Bitcoin price and Federal Funding Rate

The year 2020 has so far been an eventful one not only for the global economy but Bitcoin price as well. Whereas, the prevailing pandemic has kept its momentum is still impacting the global economy and Bitcoin price is mostly negative.

As the rate of COVID-19 infection is increasing, the rate of unemployment is also soaring, thereby, causing havoc on all major markets without any discrimination between the stock market and the crypto market.

The measures taken by the central banks all across the globe generally and the U.S. Federal Reserve specifically seem to have vindicated crypto enthusiasts, thereby, proving the significance of possessing rare decentralized digital assets.

A popular investor and economic historian stated that he believes that the world would likely be placing an increased focus on three specific assets, which include Bitcoin, as the possibility of the U.S witnessing negative interest rates increases.

The world goes down Bitcoin price goes up?

Raoul Pal, popular investor and Bitcoin advocate in his recent tweet explained the deflationary wave that the world’s economy is currently going through, is the largest one in modern history. Hence, making the possibility of negative Consumer Price Index (CPI) turning negative exceedingly high.
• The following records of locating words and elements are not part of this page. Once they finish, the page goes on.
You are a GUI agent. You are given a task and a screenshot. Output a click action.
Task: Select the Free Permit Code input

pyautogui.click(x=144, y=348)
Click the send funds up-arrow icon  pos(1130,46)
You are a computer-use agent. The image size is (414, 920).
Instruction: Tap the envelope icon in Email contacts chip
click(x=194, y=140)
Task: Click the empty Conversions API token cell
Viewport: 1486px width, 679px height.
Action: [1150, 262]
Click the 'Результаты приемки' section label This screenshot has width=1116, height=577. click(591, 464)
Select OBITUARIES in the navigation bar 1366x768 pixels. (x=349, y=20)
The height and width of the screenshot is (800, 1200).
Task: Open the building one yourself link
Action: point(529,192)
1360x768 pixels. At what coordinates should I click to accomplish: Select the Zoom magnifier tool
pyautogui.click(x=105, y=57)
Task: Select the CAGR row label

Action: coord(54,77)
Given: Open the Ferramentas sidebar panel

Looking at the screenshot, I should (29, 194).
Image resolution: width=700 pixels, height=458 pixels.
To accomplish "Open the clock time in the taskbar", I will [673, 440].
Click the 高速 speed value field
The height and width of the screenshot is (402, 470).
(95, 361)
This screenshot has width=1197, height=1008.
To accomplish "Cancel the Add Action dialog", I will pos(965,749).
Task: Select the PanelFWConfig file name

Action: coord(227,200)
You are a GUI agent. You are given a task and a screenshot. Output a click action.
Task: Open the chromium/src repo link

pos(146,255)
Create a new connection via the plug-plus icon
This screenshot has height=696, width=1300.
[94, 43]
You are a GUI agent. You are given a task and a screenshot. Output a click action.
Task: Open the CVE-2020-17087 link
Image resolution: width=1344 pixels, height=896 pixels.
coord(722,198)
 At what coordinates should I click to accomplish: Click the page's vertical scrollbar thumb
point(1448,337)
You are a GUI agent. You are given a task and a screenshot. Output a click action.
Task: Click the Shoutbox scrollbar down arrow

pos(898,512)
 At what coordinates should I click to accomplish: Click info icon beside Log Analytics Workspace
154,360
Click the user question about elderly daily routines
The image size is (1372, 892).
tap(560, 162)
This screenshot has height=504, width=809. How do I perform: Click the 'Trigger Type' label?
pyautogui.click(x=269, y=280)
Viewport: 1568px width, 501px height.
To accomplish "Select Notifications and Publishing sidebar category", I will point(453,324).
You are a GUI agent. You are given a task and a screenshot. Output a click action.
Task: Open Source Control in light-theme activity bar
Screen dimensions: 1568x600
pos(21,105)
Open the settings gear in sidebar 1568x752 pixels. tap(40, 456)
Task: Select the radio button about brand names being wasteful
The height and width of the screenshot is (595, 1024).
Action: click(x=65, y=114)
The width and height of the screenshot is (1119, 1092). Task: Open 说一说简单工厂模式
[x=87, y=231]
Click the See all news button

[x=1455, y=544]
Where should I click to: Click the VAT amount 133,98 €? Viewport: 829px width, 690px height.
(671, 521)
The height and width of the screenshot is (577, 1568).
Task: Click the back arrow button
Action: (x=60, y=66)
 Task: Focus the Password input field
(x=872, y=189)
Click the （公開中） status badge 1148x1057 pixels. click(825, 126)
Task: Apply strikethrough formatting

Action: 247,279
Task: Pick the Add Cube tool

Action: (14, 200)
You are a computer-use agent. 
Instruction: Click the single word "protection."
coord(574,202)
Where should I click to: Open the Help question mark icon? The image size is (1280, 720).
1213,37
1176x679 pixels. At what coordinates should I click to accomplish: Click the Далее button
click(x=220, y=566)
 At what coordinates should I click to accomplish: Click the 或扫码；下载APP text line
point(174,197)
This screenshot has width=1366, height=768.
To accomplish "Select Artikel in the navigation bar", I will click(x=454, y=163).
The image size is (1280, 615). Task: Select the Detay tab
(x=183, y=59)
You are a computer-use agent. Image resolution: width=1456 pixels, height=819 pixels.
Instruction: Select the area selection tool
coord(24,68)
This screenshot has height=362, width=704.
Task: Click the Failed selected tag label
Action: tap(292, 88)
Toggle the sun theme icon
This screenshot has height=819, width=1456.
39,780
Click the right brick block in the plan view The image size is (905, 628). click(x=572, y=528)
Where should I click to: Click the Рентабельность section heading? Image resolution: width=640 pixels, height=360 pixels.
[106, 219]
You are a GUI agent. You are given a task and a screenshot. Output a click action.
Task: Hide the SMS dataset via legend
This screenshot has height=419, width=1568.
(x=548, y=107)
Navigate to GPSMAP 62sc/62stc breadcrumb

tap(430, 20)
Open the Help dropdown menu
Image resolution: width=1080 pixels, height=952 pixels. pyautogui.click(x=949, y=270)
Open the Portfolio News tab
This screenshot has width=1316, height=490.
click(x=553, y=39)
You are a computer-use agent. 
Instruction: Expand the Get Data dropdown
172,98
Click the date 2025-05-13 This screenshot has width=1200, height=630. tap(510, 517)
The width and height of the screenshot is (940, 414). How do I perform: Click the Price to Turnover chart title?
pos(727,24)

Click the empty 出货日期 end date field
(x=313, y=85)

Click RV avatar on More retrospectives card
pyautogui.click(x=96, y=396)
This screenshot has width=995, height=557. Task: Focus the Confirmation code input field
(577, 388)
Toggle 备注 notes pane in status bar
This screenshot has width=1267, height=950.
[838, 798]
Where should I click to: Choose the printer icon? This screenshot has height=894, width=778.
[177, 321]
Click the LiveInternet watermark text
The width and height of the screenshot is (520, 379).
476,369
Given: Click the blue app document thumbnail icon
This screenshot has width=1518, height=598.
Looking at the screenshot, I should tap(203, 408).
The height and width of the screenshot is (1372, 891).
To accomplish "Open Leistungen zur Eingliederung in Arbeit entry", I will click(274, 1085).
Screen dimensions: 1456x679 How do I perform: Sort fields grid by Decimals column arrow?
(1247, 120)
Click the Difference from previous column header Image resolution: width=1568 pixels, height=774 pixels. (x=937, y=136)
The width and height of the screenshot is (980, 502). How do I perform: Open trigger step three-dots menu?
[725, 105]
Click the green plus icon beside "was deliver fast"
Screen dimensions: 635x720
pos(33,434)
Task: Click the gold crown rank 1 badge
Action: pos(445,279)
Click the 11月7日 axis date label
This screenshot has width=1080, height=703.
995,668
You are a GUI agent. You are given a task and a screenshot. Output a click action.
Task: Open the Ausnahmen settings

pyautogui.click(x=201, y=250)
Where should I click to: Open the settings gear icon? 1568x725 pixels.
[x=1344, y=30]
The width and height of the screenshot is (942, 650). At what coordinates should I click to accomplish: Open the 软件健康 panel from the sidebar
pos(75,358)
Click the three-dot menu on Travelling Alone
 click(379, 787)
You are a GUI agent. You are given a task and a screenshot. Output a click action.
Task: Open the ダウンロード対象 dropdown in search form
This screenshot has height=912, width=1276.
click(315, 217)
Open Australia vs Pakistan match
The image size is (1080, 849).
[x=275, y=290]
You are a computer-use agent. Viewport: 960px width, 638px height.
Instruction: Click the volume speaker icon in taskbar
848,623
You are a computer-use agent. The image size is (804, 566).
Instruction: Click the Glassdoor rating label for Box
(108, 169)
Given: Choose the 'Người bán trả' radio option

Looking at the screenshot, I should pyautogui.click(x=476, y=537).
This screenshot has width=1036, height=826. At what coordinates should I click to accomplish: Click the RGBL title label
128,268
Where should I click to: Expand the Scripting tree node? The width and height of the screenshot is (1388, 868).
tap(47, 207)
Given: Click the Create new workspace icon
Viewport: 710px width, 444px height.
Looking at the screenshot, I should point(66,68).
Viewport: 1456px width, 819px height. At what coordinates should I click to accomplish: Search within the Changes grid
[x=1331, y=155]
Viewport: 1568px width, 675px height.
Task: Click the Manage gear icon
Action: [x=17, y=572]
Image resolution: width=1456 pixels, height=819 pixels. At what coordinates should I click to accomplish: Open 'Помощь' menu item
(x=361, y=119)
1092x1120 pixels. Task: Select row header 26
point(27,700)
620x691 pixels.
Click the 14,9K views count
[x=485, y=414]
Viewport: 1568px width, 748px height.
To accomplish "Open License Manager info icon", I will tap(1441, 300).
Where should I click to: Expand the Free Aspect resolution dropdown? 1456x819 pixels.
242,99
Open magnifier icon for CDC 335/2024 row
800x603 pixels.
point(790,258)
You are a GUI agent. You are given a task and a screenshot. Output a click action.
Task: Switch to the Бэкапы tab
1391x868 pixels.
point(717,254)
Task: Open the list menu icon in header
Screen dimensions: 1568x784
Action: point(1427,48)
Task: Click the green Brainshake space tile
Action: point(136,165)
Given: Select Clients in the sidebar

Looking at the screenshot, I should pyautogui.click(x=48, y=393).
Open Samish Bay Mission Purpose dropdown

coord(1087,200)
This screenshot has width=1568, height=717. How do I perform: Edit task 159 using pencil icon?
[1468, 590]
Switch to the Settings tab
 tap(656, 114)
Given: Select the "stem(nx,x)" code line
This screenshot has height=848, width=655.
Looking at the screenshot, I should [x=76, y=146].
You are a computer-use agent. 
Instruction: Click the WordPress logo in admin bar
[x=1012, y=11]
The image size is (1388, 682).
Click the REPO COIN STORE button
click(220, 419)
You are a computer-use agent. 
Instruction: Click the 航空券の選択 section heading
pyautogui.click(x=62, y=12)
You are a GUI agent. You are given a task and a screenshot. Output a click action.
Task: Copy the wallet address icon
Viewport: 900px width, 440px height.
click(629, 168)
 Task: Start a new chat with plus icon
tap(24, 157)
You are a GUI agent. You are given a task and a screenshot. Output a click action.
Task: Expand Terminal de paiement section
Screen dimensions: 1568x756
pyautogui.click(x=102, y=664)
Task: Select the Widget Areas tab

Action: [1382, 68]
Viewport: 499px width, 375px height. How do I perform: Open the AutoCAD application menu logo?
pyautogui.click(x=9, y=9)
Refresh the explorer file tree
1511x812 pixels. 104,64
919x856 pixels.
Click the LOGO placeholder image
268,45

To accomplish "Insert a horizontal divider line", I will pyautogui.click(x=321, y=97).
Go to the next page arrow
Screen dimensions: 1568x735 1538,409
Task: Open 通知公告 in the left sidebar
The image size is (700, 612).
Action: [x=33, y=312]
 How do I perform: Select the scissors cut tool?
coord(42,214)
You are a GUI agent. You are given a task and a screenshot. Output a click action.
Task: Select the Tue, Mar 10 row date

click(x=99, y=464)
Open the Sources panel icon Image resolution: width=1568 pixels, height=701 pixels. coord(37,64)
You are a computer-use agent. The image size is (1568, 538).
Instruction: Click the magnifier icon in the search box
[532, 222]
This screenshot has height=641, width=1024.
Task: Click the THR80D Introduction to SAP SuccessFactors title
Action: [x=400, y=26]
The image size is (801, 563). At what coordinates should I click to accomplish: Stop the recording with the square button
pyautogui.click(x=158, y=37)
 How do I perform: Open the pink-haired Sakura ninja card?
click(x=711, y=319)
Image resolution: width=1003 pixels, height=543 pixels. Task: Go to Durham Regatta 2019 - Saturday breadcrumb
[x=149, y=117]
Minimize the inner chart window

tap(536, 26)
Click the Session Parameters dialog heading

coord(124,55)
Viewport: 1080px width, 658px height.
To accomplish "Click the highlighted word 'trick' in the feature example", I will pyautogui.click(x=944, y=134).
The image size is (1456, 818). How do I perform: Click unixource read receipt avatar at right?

Pal expresses that in case the Fed is unsuccessful in turning the rate negative then this can lead to monetary conditions to turn into a crisis.

Pal noted that an analysis of the Fed Funds tends to indicate that the FF rate can drop up to 2 percent in the near-term, whilst the ten-year bonds can also flip negative.

 

The negative interest rates can have dire consequences, as it would blow up the whole pension system, along with destroying the value of money.

However, this can prove to be positive for three assets, namely: Bitcoin, Gold and US Dollar. As the Fed would likely be compelled to take extreme measures, hence making the US Dollar the strongest currency.